A disputa eleitoral de 2026 em Mato Grosso já tem um limite financeiro definido.
A Justiça Eleitoral confirmou que os candidatos ao Governo do Estado poderão investir até R$ 7,115 milhões na campanha do primeiro turno, mantendo o mesmo teto aplicado nas eleições de 2022.
Caso a eleição seja decidida em segundo turno, será permitido um gasto adicional de R$ 3,557 milhões.
Os novos limites foram divulgados pela Justiça Eleitoral e refletem decisão do Tribunal Superior Eleitoral (TSE), que optou por não atualizar os valores com base na inflação.

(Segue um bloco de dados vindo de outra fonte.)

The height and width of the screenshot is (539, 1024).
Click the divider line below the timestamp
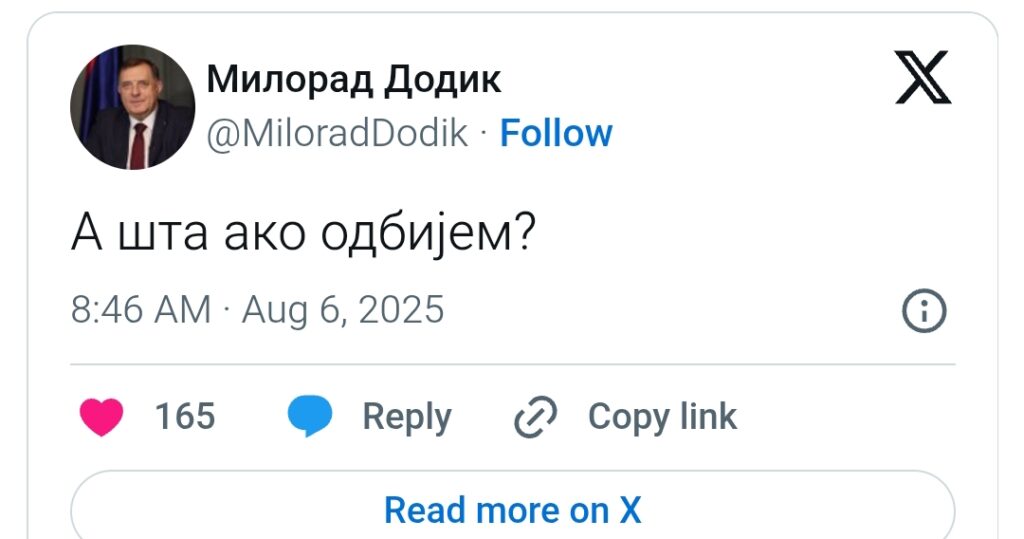(512, 365)
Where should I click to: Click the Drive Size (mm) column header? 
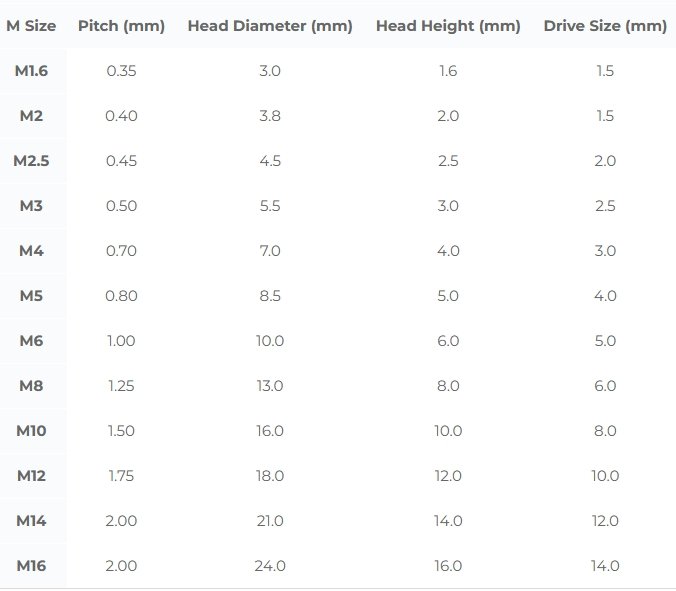(x=605, y=26)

Com isso, os tetos permanecem congelados, apesar da possibilidade de correção pelo Índice Nacional de Preços ao Consumidor Amplo (IPCA).
Em Mato Grosso, a segunda campanha mais cara será a de senador, cujo limite de despesas foi fixado em R$ 3,811 milhões.

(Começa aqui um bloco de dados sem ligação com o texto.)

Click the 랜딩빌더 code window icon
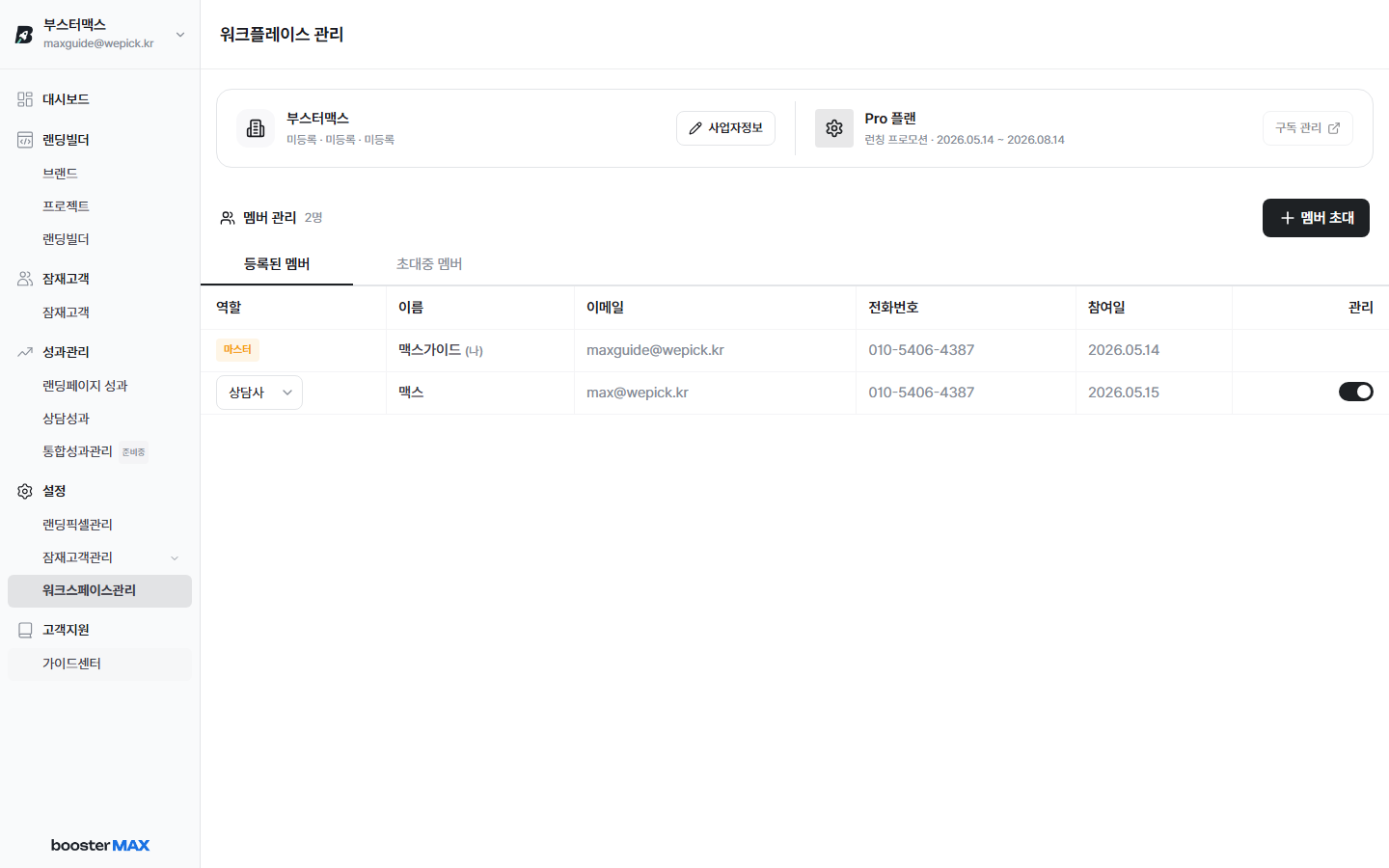Viewport: 1389px width, 868px height. (x=25, y=140)
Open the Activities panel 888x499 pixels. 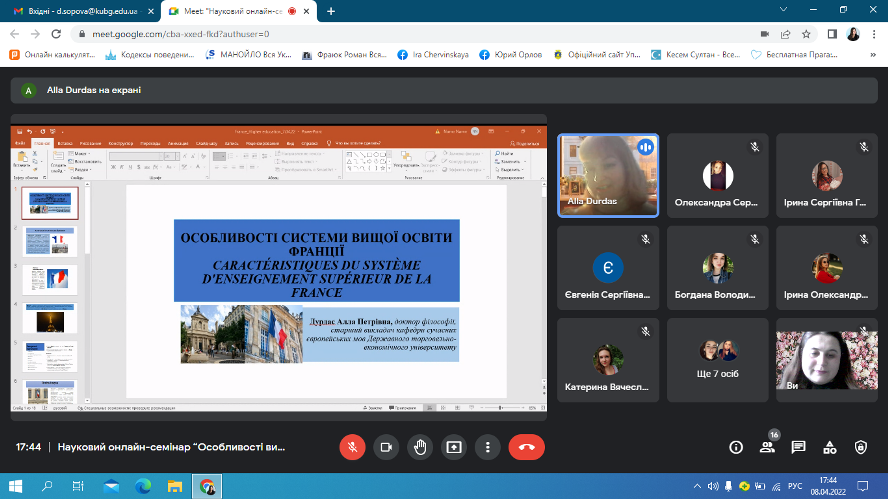pos(831,447)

Para as eleições proporcionais, o teto autorizado será de R$ 3,176 milhões para candidatos à Câmara dos Deputados e de R$ 1,270 milhão para quem disputar uma vaga na Assembleia Legislativa.
Esses valores são padronizados e valem para todos os estados brasileiros.
De acordo com o assessor de Exames de Contas Eleitorais e Partidárias da Justiça Eleitoral em Mato Grosso, Jorge Yoshiro Kimura, havia previsão legal para que os limites fossem corrigidos pelo IPCA, calculado pelo Instituto Brasileiro de Geografia e Estatística (IBGE).
No entanto, a atualização não foi aplicada.
Segundo ele, a decisão seguiu o entendimento do ministro Kassio Nunes, relator do tema no TSE, que concluiu pela manutenção dos mesmos valores utilizados no pleito de 2022.
Ao justificar a medida, o Tribunal Superior Eleitoral considerou que não existe legislação específica autorizando o reajuste dos limites de gastos para as eleições deste ano.
A Corte também levou em consideração o montante de R$ 4,9 bilhões reservado ao Fundo Especial de Financiamento de Campanha (FEFC), que será utilizado para financiar as campanhas eleitorais de 2026.
No cenário nacional, a campanha mais cara continuará sendo a da Presidência da República.
Os candidatos ao Palácio do Planalto poderão gastar até R$ 88,944 milhões no primeiro turno, com possibilidade de acréscimo de R$ 44,472 milhões caso a disputa seja definida em segundo turno.